Similarly, printed maps aren’t about to go out of style. The segment of the population that cries out for a techno-embedded solution is in the minority, but as in many other areas, the vocal minority (in this case the Digerati) expresses its will, somehow injecting this perspective.

What the Panamap can provide is a useful way for people to embrace interactivity without a chip (note to the Digerati: yes, interactivity can exist without silicon). Our excitement in this media stems from the fact that the user controls the nature of the engagement; the interactivity is directly controlled by a user, not an external interface (mouse, pointer, keyboard, etc…). The simplicity of the interface allows us to focus on a goal-seeking activity, not a process-oriented one.

UMI University Presents…

April 23rd, 2007

Fabien Girardin will be dropping by UMI this Friday for a lunchtime show-and-tell. He’ll give a version of his CHI presentation, “Bridging the Social-technical Gap in Location-aware Computing.”

Here’s the abstract…

Building ubiquitous applications that exploit location requires integrating underlying infrastructure for linking sensors with high-level representation of the measure space to support human activities. However, the real-world constraints limit the efficiency of location technologies. The inherent spatial uncertainty embedded in mobile and location systems constantly challenges the coexistence of digital and physical spaces.

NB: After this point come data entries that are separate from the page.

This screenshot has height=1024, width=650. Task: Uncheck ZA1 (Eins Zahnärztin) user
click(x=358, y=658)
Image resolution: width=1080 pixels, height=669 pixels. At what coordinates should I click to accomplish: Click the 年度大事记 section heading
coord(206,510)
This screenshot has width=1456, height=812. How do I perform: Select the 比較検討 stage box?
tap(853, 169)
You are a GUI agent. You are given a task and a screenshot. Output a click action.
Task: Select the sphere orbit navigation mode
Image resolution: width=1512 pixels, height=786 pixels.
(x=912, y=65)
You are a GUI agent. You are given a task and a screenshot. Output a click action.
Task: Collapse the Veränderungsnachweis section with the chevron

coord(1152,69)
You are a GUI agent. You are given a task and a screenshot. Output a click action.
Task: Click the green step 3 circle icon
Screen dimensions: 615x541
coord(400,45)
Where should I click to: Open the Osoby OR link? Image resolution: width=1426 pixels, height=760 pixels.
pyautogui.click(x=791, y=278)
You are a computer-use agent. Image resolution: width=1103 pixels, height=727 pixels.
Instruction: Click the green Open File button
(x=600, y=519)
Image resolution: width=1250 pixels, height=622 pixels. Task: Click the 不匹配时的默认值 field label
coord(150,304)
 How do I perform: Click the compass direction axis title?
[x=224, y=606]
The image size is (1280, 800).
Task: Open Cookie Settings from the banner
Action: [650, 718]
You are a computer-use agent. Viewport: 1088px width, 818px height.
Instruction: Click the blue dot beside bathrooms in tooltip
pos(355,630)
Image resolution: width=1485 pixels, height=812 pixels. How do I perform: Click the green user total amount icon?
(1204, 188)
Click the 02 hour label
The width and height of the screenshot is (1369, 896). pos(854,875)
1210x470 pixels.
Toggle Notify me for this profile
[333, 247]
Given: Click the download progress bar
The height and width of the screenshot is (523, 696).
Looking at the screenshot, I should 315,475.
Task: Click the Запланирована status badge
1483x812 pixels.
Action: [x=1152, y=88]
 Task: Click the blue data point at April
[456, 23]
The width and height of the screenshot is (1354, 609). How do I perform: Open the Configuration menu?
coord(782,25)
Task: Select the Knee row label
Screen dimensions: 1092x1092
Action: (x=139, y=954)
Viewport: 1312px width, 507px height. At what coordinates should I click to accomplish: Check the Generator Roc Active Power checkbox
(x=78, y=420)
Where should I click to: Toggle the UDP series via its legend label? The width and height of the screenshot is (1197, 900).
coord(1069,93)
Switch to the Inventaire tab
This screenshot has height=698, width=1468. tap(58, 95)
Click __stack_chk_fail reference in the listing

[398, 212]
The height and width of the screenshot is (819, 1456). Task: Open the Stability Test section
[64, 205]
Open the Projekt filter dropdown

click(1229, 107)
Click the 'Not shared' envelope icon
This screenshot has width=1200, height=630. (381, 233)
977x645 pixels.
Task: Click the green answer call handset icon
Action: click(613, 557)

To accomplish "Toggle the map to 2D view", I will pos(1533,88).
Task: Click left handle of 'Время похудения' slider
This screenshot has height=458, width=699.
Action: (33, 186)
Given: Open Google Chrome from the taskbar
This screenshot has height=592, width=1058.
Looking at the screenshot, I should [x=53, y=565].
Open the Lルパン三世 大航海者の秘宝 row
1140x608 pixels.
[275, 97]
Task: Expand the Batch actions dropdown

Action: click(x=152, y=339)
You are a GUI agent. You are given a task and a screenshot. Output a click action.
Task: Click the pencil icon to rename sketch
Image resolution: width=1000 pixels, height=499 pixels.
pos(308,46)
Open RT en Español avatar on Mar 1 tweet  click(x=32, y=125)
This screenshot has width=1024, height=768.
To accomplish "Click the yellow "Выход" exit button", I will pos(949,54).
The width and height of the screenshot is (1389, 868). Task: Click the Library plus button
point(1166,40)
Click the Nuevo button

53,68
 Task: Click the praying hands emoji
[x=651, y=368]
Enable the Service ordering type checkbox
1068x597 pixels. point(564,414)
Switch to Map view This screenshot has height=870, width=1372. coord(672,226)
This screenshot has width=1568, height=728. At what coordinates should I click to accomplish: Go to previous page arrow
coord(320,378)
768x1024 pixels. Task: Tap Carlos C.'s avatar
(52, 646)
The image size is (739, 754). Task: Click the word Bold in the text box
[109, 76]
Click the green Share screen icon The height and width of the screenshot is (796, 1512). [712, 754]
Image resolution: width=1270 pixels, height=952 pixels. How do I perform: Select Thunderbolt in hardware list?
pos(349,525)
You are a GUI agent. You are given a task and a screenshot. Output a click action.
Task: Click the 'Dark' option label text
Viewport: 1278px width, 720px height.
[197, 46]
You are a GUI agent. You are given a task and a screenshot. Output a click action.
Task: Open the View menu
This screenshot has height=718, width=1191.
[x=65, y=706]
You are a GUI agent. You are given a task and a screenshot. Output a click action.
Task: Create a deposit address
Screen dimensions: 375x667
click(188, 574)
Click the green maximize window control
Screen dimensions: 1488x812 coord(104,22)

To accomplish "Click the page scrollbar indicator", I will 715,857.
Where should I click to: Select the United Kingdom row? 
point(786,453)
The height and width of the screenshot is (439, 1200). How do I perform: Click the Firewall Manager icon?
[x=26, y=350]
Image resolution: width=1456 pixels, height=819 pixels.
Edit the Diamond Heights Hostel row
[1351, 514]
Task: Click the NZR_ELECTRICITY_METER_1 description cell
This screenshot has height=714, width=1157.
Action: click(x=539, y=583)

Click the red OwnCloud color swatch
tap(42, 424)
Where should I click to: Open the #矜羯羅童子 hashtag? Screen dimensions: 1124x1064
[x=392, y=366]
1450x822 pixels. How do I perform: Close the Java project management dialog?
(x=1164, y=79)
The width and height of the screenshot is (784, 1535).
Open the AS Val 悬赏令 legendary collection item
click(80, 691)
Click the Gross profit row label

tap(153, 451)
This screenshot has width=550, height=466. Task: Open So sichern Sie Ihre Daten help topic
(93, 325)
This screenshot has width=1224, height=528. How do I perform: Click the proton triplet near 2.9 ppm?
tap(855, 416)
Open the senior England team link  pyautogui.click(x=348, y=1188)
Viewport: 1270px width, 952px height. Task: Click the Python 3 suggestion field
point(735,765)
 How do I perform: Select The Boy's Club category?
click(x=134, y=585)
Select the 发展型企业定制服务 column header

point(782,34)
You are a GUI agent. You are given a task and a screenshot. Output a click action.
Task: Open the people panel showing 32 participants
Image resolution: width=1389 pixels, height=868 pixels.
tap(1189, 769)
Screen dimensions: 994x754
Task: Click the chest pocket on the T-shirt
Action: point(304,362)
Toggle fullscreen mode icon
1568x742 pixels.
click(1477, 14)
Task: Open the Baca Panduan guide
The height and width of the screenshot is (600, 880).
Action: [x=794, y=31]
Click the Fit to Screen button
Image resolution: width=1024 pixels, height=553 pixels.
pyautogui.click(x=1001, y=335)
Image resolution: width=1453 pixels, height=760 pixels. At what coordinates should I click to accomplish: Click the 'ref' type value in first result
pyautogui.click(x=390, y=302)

Consequently, the technical mechanisms fail to match the highly flexible, nuanced, and contextual human spatial activities. These discrepancies generate a social-technical gap between what should be socially supported and what can be technically achieved. My research aims at exploring, and hopefully reducing this gap in the context of location-aware computing.

Umibot is thrilled to have him–my master has been corresponding with him for several months and we look forward to a lively exchange of ideas.